§ **WORK REQUEST**
Type out all the records once more, exactly.

◆ ◆ ◆

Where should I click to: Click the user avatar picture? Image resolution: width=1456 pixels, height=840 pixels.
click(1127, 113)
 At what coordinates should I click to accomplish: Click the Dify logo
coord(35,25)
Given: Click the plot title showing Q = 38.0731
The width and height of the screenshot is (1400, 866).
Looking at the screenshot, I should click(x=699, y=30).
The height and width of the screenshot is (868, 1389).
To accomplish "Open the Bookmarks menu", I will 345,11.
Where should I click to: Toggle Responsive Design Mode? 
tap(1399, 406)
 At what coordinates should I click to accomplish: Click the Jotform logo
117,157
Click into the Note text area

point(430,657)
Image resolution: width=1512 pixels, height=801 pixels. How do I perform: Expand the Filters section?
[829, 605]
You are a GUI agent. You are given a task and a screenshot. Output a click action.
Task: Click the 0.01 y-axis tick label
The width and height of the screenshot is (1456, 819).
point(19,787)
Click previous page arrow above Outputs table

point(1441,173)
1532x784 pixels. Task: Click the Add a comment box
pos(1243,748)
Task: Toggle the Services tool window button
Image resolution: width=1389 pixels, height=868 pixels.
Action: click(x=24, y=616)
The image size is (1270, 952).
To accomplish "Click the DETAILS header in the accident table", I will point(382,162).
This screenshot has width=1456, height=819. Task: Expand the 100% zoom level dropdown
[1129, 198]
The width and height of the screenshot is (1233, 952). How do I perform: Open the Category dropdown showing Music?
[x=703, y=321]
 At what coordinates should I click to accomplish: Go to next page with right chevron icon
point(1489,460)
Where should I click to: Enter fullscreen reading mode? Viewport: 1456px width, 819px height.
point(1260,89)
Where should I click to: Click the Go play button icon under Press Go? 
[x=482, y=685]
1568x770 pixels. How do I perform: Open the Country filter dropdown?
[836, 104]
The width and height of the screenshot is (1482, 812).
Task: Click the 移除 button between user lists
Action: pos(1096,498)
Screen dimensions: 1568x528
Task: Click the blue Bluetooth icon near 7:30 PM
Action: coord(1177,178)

◆ ◆ ◆

§ **SOLUTION TO THIS TASK**
Where should I click to: Click the user avatar picture? Image resolution: width=1456 pixels, height=840 pixels.
click(1127, 113)
 At what coordinates should I click to accomplish: Click the Dify logo
coord(35,25)
Given: Click the plot title showing Q = 38.0731
The width and height of the screenshot is (1400, 866).
Looking at the screenshot, I should click(x=699, y=30).
The height and width of the screenshot is (868, 1389).
To accomplish "Open the Bookmarks menu", I will 345,11.
Where should I click to: Toggle Responsive Design Mode? 
tap(1399, 406)
 At what coordinates should I click to accomplish: Click the Jotform logo
117,157
Click into the Note text area

point(430,657)
Image resolution: width=1512 pixels, height=801 pixels. How do I perform: Expand the Filters section?
[829, 605]
You are a GUI agent. You are given a task and a screenshot. Output a click action.
Task: Click the 0.01 y-axis tick label
The width and height of the screenshot is (1456, 819).
point(19,787)
Click previous page arrow above Outputs table

point(1441,173)
1532x784 pixels. Task: Click the Add a comment box
pos(1243,748)
Task: Toggle the Services tool window button
Image resolution: width=1389 pixels, height=868 pixels.
Action: click(x=24, y=616)
The image size is (1270, 952).
To accomplish "Click the DETAILS header in the accident table", I will point(382,162).
This screenshot has width=1456, height=819. Task: Expand the 100% zoom level dropdown
[1129, 198]
The width and height of the screenshot is (1233, 952). How do I perform: Open the Category dropdown showing Music?
[x=703, y=321]
 At what coordinates should I click to accomplish: Go to next page with right chevron icon
point(1489,460)
Where should I click to: Enter fullscreen reading mode? Viewport: 1456px width, 819px height.
point(1260,89)
Where should I click to: Click the Go play button icon under Press Go? 
[x=482, y=685]
1568x770 pixels. How do I perform: Open the Country filter dropdown?
[836, 104]
The width and height of the screenshot is (1482, 812).
Task: Click the 移除 button between user lists
Action: pos(1096,498)
Screen dimensions: 1568x528
Task: Click the blue Bluetooth icon near 7:30 PM
Action: coord(1177,178)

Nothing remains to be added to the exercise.